JAKARTA - Terpidana kasus dugaan jual-beli jabatan, M Romahurmuziy (Romi) telah kembali mendekam ke penjara Komisi Pemberantasan Korupsi (KPK) setelah dirawat di Rumah Sakit Polri, Kramat Jati, Jakarta Timur selama lebih dari sebulan. Romi tiba di Rutan KPK sepulangnya dari rumah sakit pada Kamis, 2 Mei 2019 tadi malam.
Mantan Ketua Umum (Ketum) Partai Persatuan dan Pembangunan (PPP) tersebut kondisinya sudah mulai membaik. Bahkan, Romi sudah mulai berbagai kegiatan di Rutan KPK bersama tahanan lainnya.

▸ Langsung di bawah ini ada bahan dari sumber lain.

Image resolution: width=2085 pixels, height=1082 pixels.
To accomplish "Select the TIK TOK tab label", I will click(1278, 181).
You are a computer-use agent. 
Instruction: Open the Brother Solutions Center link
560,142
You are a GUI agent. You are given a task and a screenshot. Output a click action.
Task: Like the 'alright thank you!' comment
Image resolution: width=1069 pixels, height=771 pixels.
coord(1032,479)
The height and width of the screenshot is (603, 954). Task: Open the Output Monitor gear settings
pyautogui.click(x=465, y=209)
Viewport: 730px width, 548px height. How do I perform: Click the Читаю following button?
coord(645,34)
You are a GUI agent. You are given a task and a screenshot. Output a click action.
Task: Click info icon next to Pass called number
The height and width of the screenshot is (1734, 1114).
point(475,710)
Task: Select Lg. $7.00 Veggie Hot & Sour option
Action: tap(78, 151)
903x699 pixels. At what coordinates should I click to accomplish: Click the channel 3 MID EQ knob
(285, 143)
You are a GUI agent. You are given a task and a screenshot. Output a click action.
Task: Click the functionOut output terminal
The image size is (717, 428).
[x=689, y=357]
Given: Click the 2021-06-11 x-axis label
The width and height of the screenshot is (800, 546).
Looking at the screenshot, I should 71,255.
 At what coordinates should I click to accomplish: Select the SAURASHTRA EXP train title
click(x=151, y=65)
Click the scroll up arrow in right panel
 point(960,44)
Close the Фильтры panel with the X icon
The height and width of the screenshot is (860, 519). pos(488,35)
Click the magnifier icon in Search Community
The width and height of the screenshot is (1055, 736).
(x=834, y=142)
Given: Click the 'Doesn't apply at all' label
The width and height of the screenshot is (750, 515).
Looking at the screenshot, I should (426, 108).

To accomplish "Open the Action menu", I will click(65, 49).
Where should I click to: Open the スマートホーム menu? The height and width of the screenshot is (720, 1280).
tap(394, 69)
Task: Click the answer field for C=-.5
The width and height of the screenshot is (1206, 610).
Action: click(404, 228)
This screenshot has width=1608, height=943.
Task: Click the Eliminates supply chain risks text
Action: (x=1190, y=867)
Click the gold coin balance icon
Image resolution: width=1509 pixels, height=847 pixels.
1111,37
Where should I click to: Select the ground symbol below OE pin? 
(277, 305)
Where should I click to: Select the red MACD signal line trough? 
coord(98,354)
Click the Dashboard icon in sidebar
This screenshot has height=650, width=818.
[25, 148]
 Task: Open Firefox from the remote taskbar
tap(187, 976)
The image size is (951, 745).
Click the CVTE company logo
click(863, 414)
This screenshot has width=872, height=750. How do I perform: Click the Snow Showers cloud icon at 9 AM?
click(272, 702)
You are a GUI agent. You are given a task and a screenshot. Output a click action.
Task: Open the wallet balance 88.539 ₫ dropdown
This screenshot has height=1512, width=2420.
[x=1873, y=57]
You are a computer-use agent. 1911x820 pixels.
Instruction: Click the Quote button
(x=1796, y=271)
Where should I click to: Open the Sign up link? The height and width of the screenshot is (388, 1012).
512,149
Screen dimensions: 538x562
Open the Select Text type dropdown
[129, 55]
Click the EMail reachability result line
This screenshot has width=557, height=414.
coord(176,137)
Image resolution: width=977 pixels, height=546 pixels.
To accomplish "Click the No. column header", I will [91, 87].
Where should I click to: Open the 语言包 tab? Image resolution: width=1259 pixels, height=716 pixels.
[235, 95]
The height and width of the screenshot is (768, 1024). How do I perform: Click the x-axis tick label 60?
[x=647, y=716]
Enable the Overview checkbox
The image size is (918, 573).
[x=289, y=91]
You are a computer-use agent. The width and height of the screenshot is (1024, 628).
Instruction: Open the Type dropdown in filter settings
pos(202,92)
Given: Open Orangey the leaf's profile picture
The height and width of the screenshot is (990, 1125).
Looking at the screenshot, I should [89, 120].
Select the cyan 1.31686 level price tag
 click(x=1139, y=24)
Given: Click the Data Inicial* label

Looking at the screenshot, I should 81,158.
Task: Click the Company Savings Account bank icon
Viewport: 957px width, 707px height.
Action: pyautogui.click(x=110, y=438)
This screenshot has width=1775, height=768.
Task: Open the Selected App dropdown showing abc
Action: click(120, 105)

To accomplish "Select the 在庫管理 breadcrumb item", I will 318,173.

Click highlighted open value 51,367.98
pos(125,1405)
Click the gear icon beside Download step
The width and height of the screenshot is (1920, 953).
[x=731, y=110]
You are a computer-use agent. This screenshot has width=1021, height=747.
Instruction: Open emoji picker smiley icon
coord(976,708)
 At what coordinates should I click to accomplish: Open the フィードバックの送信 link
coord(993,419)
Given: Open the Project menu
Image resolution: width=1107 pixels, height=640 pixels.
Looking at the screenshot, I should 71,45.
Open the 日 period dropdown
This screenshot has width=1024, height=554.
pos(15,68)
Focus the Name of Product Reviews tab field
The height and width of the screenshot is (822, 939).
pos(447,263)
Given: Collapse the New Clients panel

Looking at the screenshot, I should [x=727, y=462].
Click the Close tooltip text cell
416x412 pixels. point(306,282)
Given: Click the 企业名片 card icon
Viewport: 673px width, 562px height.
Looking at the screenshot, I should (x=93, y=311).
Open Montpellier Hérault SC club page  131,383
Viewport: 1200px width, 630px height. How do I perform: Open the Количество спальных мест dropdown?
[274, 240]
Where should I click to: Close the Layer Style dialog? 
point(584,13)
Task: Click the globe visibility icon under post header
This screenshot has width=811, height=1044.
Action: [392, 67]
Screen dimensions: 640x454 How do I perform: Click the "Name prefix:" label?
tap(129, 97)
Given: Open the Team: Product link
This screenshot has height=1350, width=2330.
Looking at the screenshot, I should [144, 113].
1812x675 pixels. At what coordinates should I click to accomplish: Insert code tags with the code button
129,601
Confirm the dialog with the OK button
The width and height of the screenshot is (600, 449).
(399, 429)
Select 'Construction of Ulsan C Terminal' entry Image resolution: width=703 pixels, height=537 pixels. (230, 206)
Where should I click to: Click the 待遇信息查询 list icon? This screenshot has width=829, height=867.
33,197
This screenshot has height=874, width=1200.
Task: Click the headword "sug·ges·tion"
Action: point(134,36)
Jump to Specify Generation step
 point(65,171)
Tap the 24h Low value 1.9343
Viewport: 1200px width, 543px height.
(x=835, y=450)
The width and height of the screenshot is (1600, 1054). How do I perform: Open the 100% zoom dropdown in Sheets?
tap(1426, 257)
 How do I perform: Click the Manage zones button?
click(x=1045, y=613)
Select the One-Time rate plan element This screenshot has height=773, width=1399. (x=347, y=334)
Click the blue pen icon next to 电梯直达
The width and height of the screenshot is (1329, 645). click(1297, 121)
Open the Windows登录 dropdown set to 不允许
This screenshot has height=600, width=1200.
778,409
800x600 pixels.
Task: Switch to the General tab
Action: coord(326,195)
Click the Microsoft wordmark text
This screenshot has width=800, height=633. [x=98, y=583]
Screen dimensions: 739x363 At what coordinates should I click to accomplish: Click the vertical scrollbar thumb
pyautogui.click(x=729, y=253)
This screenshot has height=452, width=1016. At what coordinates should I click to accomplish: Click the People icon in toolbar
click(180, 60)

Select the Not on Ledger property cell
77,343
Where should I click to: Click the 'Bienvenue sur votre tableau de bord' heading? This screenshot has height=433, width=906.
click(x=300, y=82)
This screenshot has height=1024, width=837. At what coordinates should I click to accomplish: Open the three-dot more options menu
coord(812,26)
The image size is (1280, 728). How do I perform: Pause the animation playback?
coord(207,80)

"Dari tim yang bertugas di rutan, diinfokan kondisi RMY sudah cukup baik. Tadi bisa berjalan, sudah sarapan dan melakukan kegiatan. Obat-obat yang diberikan pihak RS sudah dikonsumsi," kata Juru Bicara KPK, Febri Diansyah di kantornya, Jalan Kuningan Persada, Jakarta Selatan, Jumat (3/4/2019).
Sebelumnya, KPK telah mencabut masa pembantaran atau penundaan penahanan sementara Romi karena sakit yang dideritanya. Romi dicabut masa pembantarannya sejak tadi malam.
Romi sendiri dibantarkan penahanannya karena sakit yang diderita sejak Selasa, 2 Maret 2019. Romi dirawat di Rumah Sakit Polri, Kramat Jati, Jakarta Timur, karena mengalami sakit gangguan pencernaan.